At its base, a tornado can be from 100 metres to over 1 kilometre wide. The wider it is, the more destructive it can be.
The most violent tornadoes have wind speeds of more than 400 kilometres an hour. As you can imagine, such a twister can destroy everything in its path. Tornadoes can pick up cars, houses and trains and put them down in the next street — or even in the next town. One tornado picked up a school house, turned it around, and then set it down backwards.
In Russia, during one tornado, people were amazed to see money falling out of the sky. At least a thousand coins dropped from the clouds. The winds had removed the earth from a buried treasure, then picked up the coins.

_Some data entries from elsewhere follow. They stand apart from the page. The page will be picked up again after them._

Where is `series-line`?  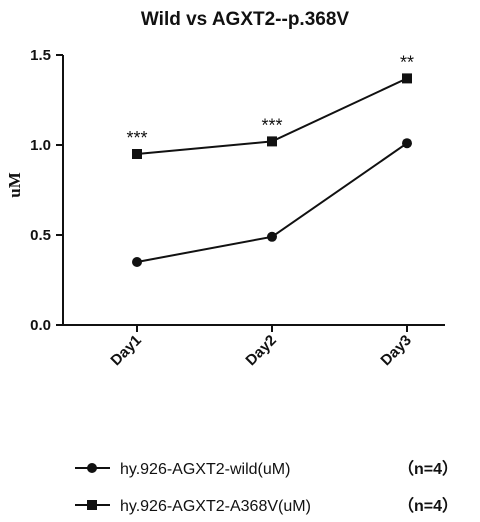
series-line is located at coordinates (272, 202).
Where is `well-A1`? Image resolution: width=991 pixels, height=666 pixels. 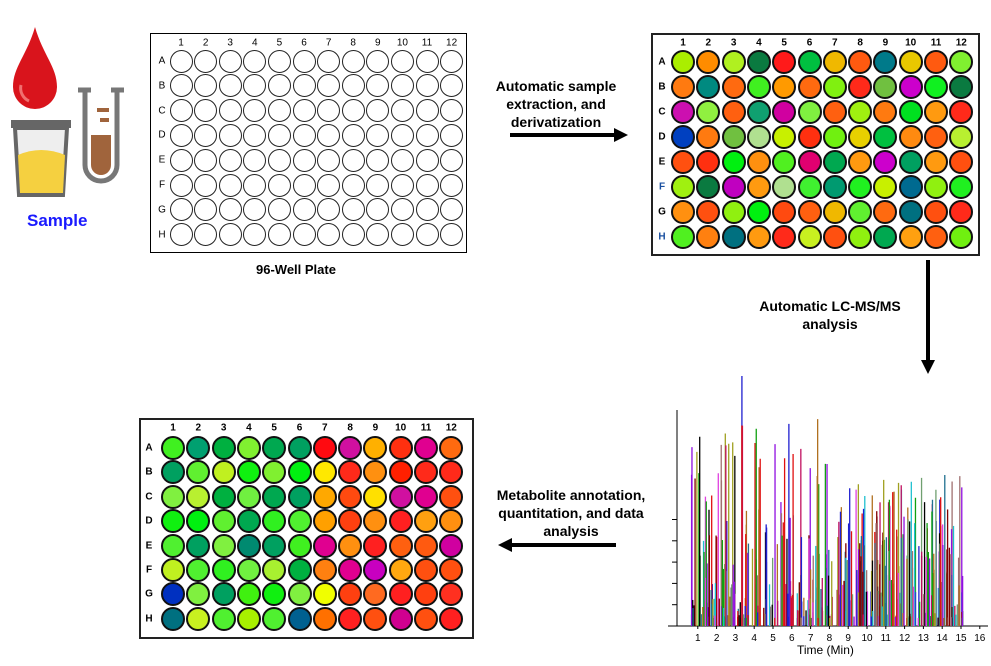 well-A1 is located at coordinates (181, 61).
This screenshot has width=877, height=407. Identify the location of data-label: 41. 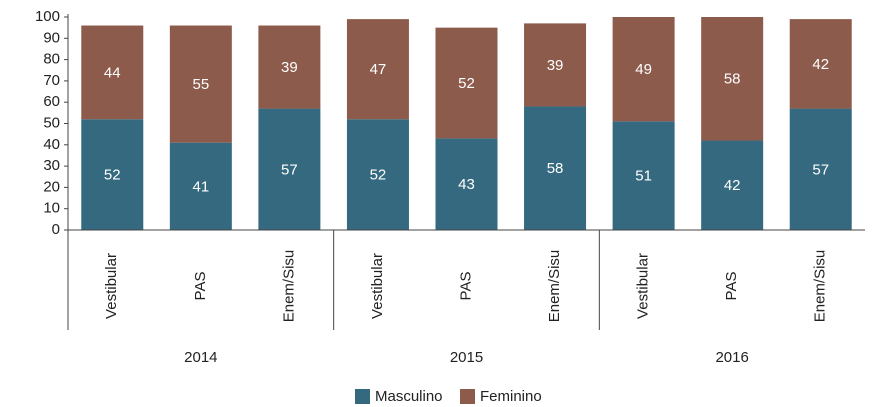
(200, 186).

Once, a man from Texas opened the door of his house, and fell 10 metres to the ground! His house had already taken off. Luckily, the man remained alive.
Most tornadoes last a few minutes, but some can last several hours. Such tornadoes are especially destructive.
Some people think that you are safe from tornadoes if you are near rivers, lakes and mountains. How wrong they are! Tornadoes can go up 3,000-metre mountains, as well as across rivers and lakes.
Tornadoes occur almost everywhere in the world, but the country that sees the strongest twisters is the United States of America. About 800 tornadoes hit the country every year.
No two twisters are exactly alike. Each tornado has its own colour, sound and shape. Each tornado is filled with surprises because nobody can ever tell where it might go or what kinds of things it might do. This is why tornadoes are the most dangerous storms.